After Trayvon Martin was killed in 2012, Brooklyn-based photographer Ruddy Roye started to think differently about his work. “I told myself the work I pursue personally would be about educating my sons,” says Roye, 50. “My reason for being out here is to capture different scenarios to share with them that they’re second-class citizens. Their rights do not come as normal and natural as the rest of America — that there are different rules for black people.”
Roye has documented stories of black struggle and resilience for TIME, including in the aftermath of the shootings of Philando Castile and Alton Sterling by police officers in the same week in July 2016, but the time he spent in Houston for the funeral of George Floyd, who was killed by a Minneapolis police officer on May 25, was “one of the most emotionally draining” photo shoots he’s ever done.
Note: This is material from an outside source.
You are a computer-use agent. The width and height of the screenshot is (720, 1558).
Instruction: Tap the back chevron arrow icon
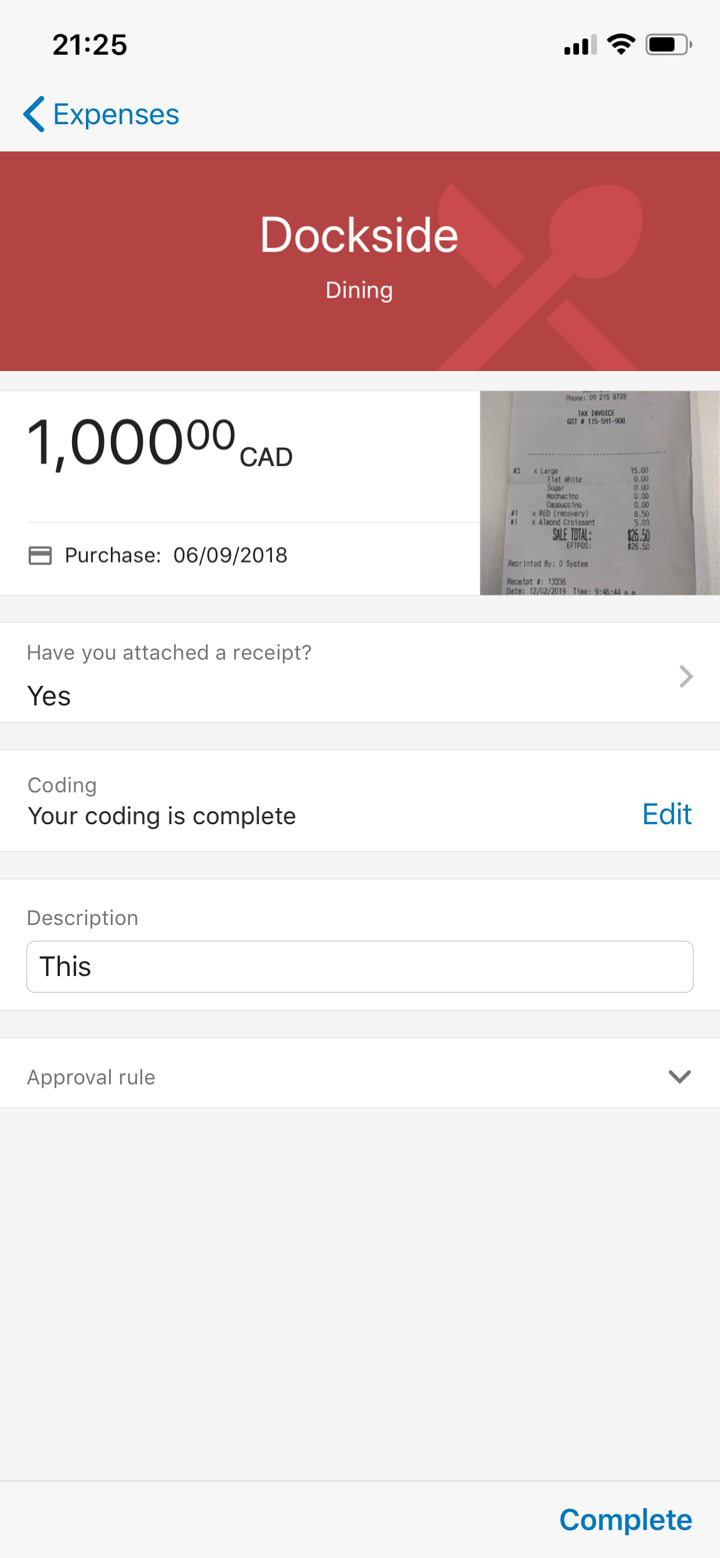coord(34,115)
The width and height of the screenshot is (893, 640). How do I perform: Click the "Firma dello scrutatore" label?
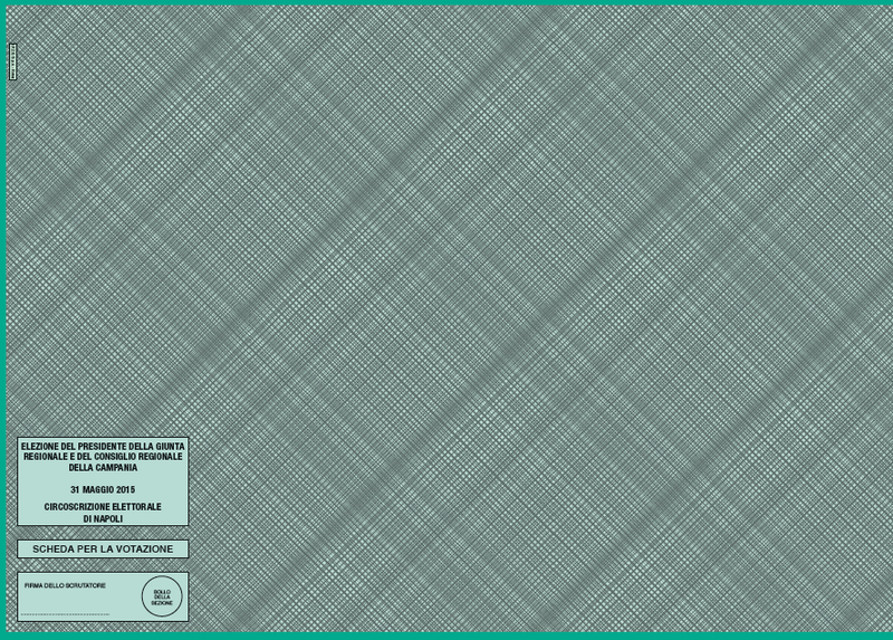[64, 585]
Roye shadowed the family from June 7 to June 9, and he had the opportunity to speak with Floyd’s son, Quincy Mason, about finding the strength to move forward. “I put my hand on his chest and [said], “Just breathe and understand that this is your father,’” Roye says. “I was seeing on TV all that power and all that energy that’s been generated by the moment where these family members are in the background. We, the people who are not intimately attached to the family, we see a revolution. We find solidarity and empathy with the family, but to us it’s a movement. To them, it’s their family member. They’re overwhelmed. They were crying. They were in pain. So I had to walk that line of recording history and empathy. When I was with the family, I couldn’t be a part of the movement. I had to be in the lane of empathy and strength for the family, and when I wasn’t with the family, I could photograph like I was documenting history.
“I was in the front seat, watching a family that had been catapulted onto an international platform quickly, watching them rise to the occasion on so many levels, and be an example for, tragically, the next family that might have their family members killed, taken away from them. In every choice they made, they are effecting change.”
Roye, whose own sons are now 11 and 15, found hope in all the mourners who came out to the public viewing of Floyd’s body on June 8 and en route to the cemetery on June 9, especially in a 10-year-old boy Engwin Williams. The light shining through his yellow poster of George Floyd’s face with the words “I can’t breathe” caught Roye’s eye. “I asked him why he came out today, and he said, ‘To show George that we’re with him,'” Roye said.